SFTSに感染した犬や猫は発熱することが多く、食欲が落ちる、元気がなくなるなどの変化が見られます。普段は活発な愛犬が散歩を嫌がる場合や、大好きなごはんに興味を示さない場合は注意が必要です。

 

ただし、犬や猫では初期段階では無症状の場合も少なくありません。元気そうに見えても、実は体内で病気が進行している場合もあるため、油断は禁物です。

 

◆進行期の症状と重症化のリスク

病気が進行すると、血液の異常が現れることがあります。特に、血小板が減少すると、皮膚や口の中の粘膜に内出血が見られることがあります。

 

また、嘔吐や下痢などの消化器症状が悪化し、体内の水分が失われて脱水症状を引き起こす可能性もあります。

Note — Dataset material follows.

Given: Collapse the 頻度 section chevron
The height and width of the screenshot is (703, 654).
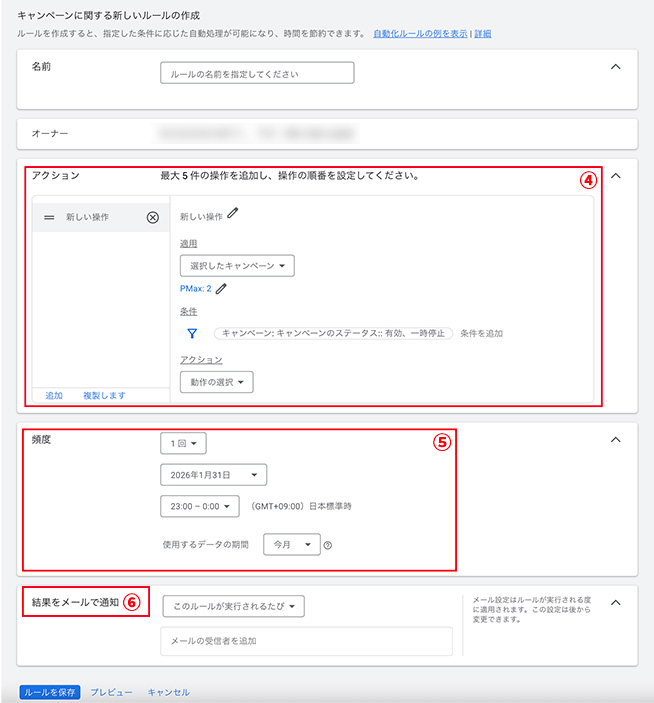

さらに進行が進むと、ふらつきやぼんやりした様子など、神経症状が見られることもあります。

 

SFTSは致死率が高く、特に免疫力が低下している犬や猫やシニアの場合は症状が急速に悪化

することがあります。適切な治療を受けられない場合、回復が難しくなることもあるため、早期発見と早期治療がとても大切です。

 

<SFTSと間違えやすい病気とは?>

SFTSと似た症状を示す病気はいくつか存在します。例えば、マダニが媒介するバベシア症ライム病、あるいは細菌性の敗血症なども考えられます。

 

診断方法


SFTSの診断には、いくつかの検査が必要です。発熱や食欲不振といった症状だけでは、SFTSかどうかを判断するのは難しいため、血液検査やPCR検査を組み合わせて、慎重に診断を行います。

 

◆血液検査

SFTSの感染が疑われる場合、まず血液検査を行い、血小板や白血球の減少、肝臓や腎臓の数値に異常がないかを確認します。

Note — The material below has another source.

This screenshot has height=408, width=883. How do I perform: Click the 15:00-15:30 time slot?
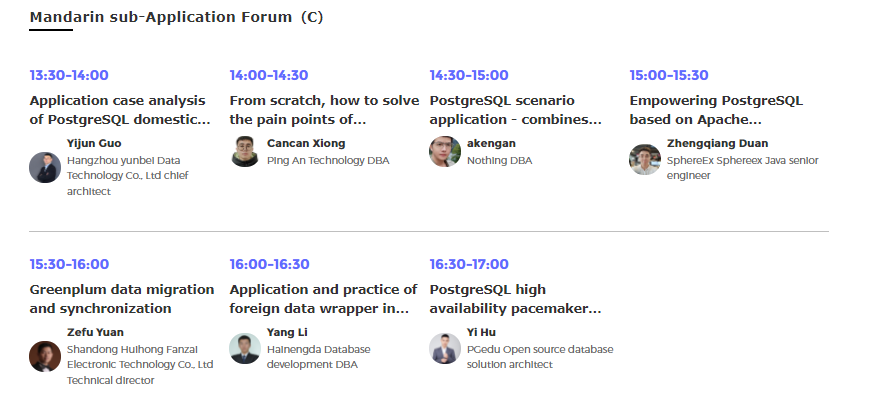click(x=668, y=75)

特に、血小板の減少や、CRPやSAAといった炎症マーカーの上昇が見られることが多く、これらの変化は診断の大きな手がかりとなります。

 

◆PCR検査

血液検査だけではSFTSと確定することが難しいため、さらにPCR検査を行います。この検査では、SFTSウイルスの遺伝子を調べ、ウイルスの存在を直接確認します。

PCR検査は感染の有無を正確に判断できるため、確定診断に欠かせない重要な検査です。

 

治療方法


SFTSには、現在のところ特効薬がありません。そのため、治療は主に対症療法を中心に行われます。

 

◆対症療法

発熱や消化器症状などのつらい症状を和らげるために、解熱剤や制吐薬、胃腸薬などを使用します。

 

◆入院管理

SFTSの症状が重い場合は、入院して治療を受けることが必要です。入院中は、点滴治療を行いながら、状態をしっかりと管理します。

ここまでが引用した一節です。